◆ EXERCISE PROMPT
Your copy should begin at the line containing "The height and" and end at the last line of the records; transcribe those lines exactly and leave out every picture.
BEGIN SUPPLIED DATA
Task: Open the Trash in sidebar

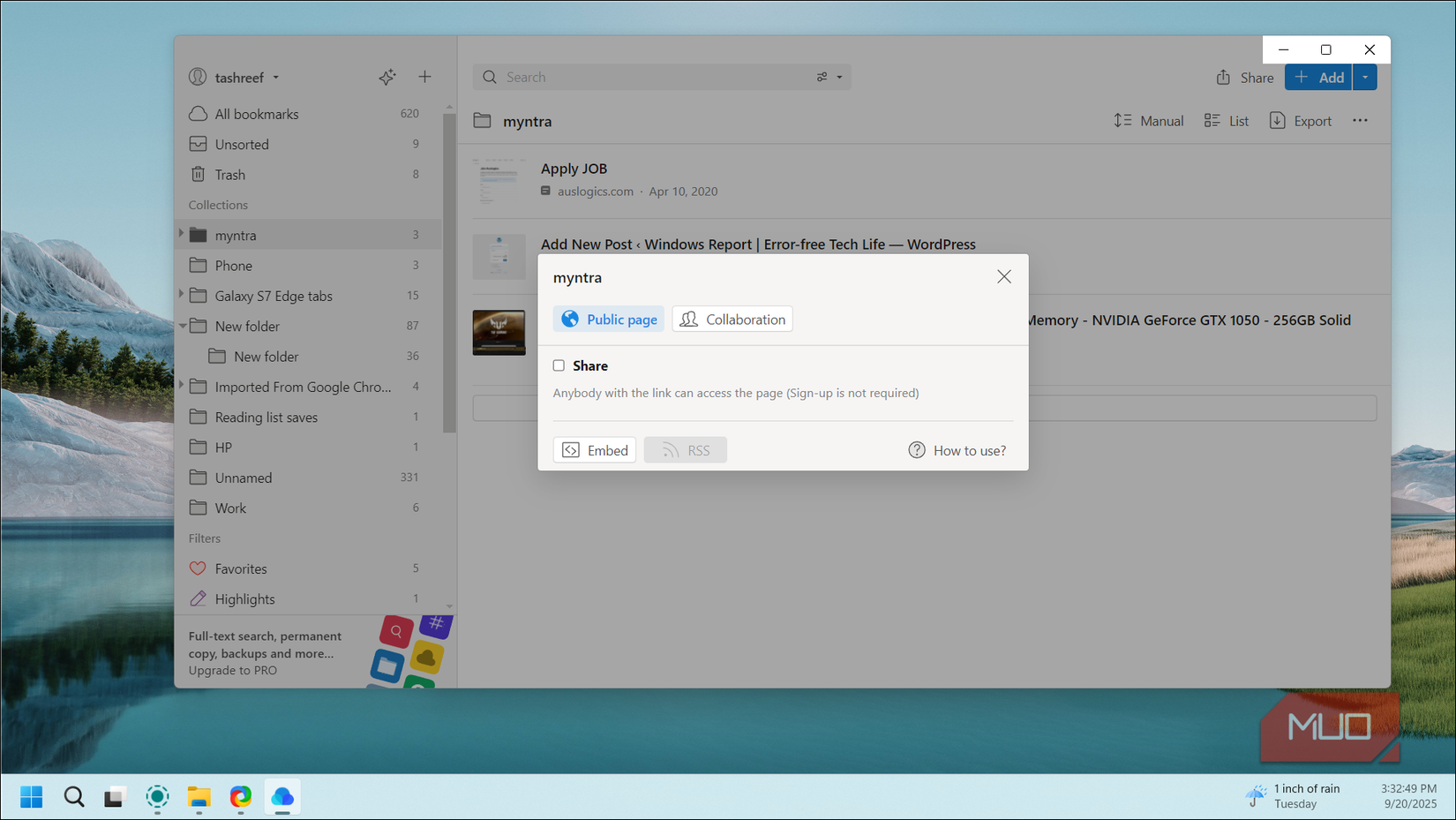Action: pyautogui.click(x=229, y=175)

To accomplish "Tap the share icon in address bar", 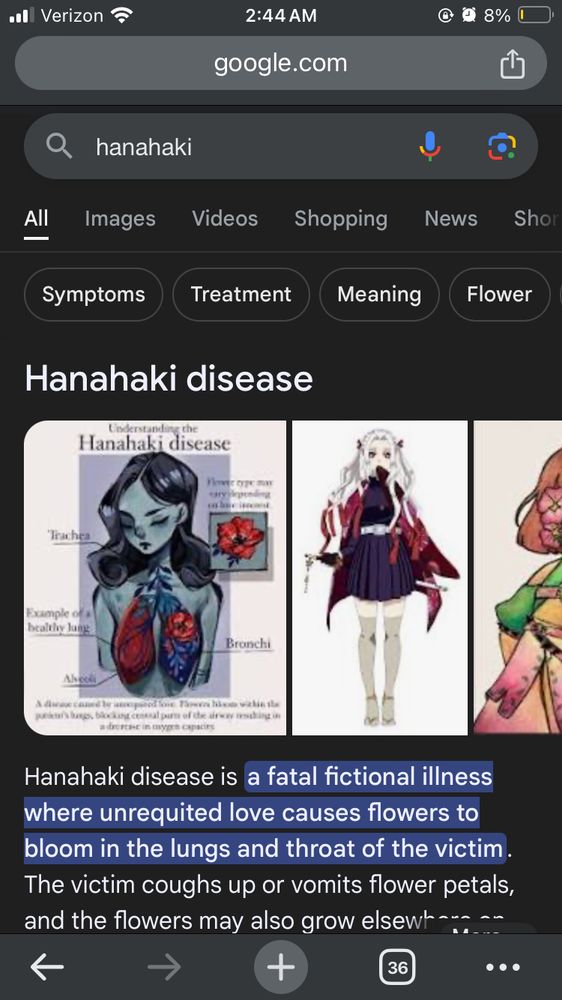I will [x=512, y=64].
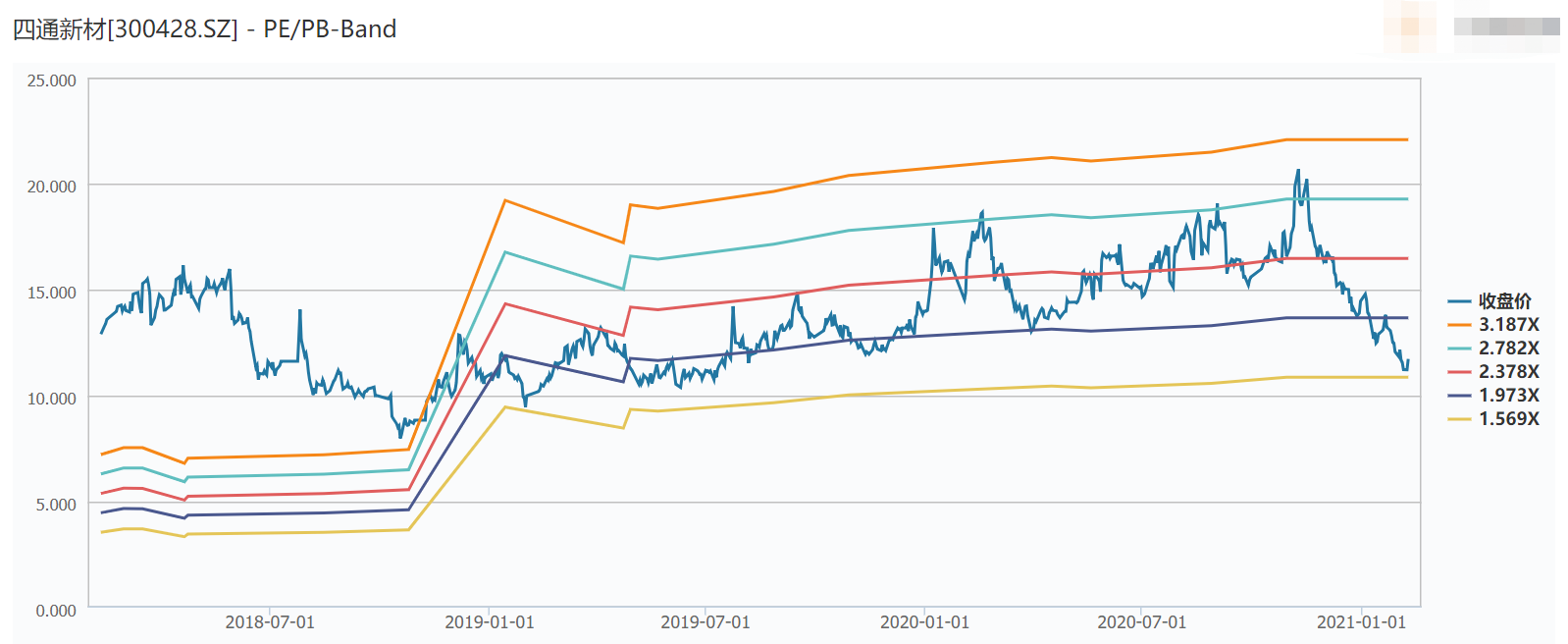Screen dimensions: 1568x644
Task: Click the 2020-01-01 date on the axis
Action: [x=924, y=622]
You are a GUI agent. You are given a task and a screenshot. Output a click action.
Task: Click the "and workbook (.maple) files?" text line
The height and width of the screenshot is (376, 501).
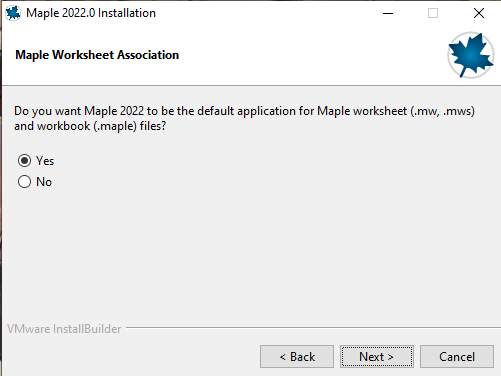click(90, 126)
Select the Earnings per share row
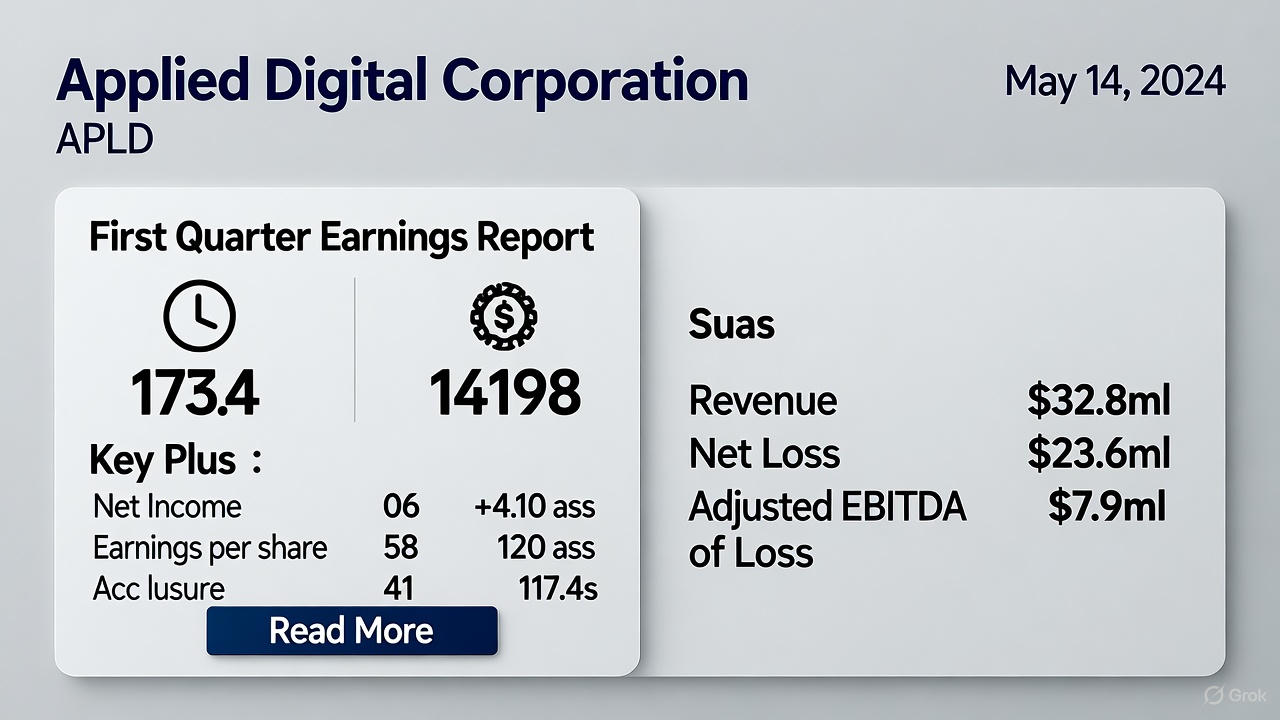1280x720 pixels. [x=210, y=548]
END SUPPLIED DATA
◆ TASK OUTPUT
The height and width of the screenshot is (376, 501).
click(90, 126)
Select the Earnings per share row
1280x720 pixels. [x=210, y=548]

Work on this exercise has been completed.